▸ TASK DIRECTIONS:
Pictures should be omitted; restate word for word the lines from the one holding "Click the 打开文件夹 button" through the last line of the entries below.

▸ DATA TO USE:
# # #

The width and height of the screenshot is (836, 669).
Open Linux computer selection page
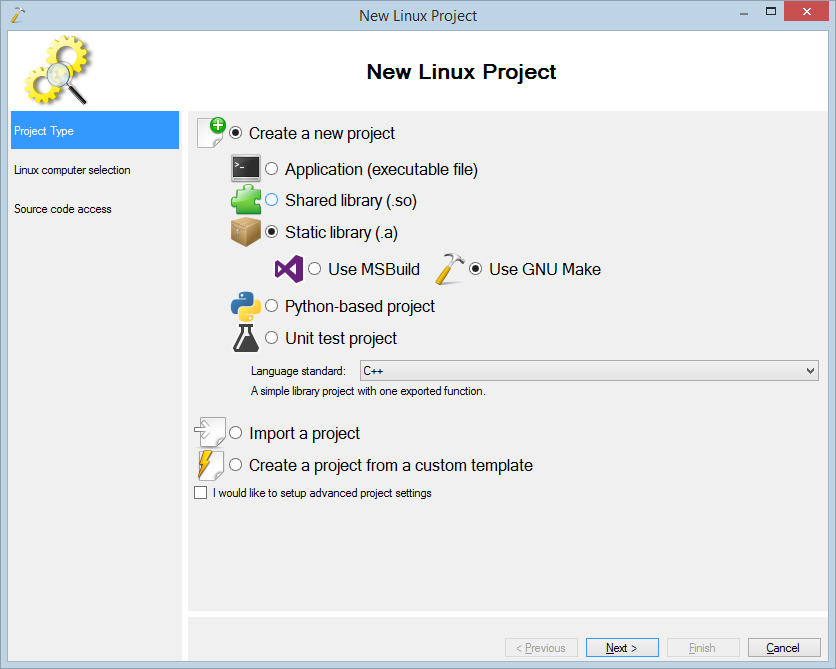pyautogui.click(x=72, y=170)
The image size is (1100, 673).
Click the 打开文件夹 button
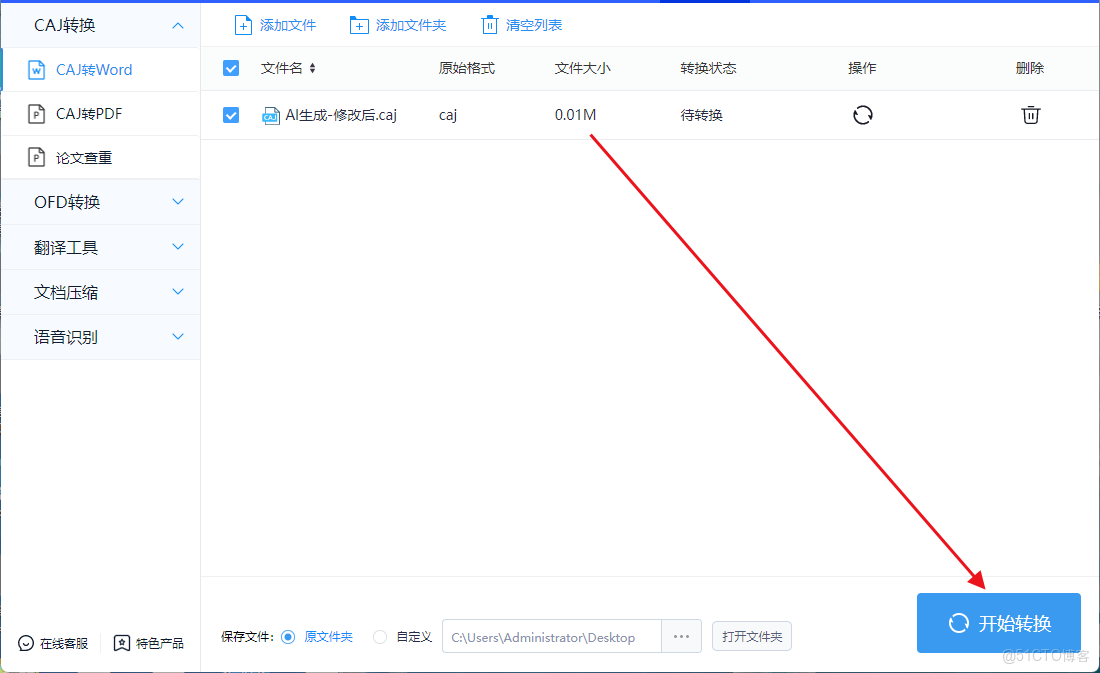click(751, 636)
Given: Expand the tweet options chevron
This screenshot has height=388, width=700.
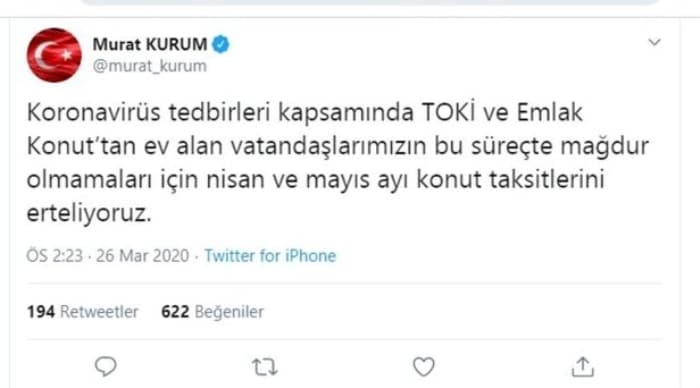Looking at the screenshot, I should tap(654, 42).
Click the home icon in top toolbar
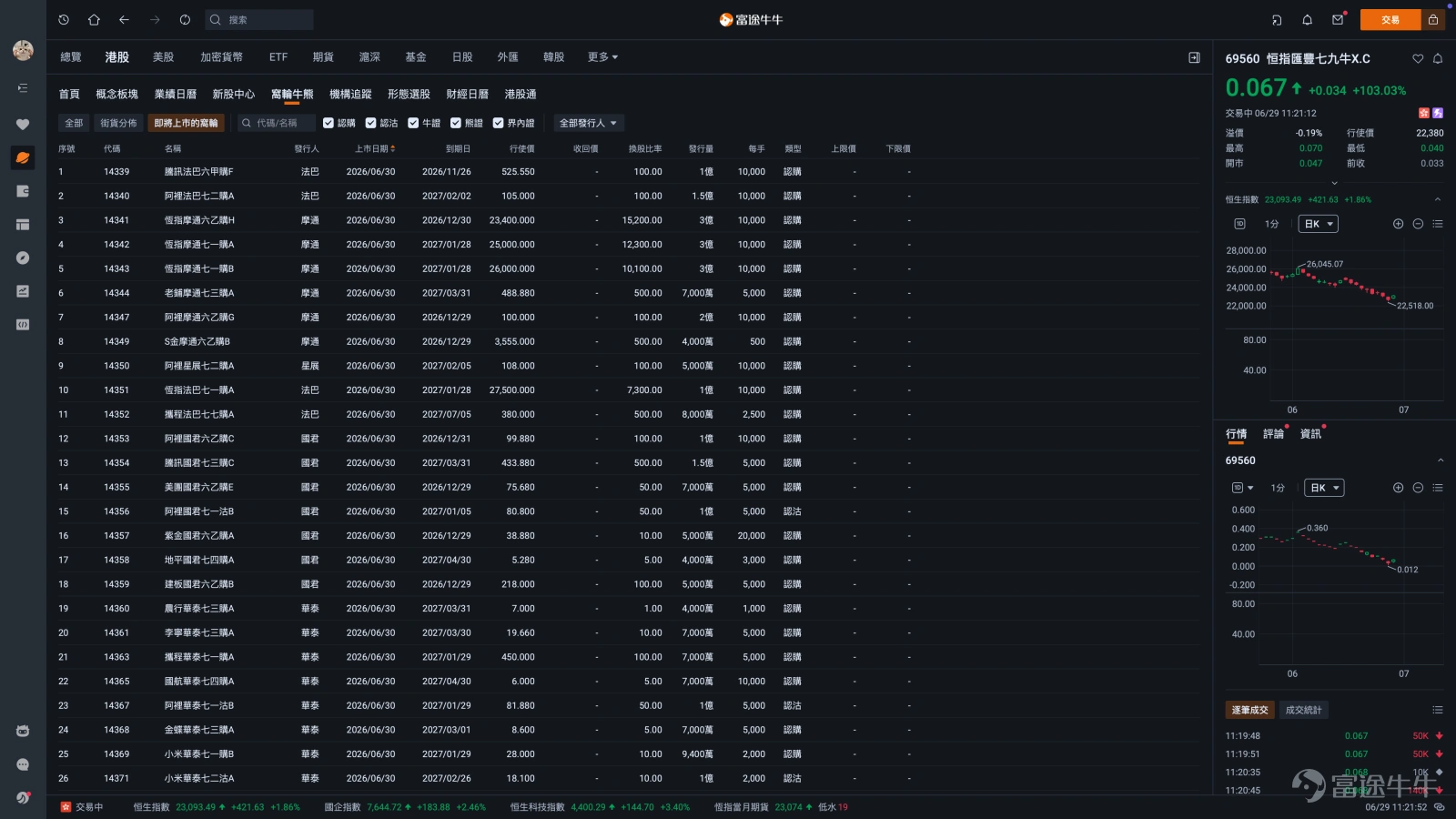The width and height of the screenshot is (1456, 819). click(x=94, y=19)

# # #

▸ OUTPUT FOR THIS TASK:
Click the 打开文件夹 button
click(751, 636)
Given: Expand the tweet options chevron
This screenshot has height=388, width=700.
Looking at the screenshot, I should tap(654, 42).
Click the home icon in top toolbar
The width and height of the screenshot is (1456, 819). click(x=94, y=19)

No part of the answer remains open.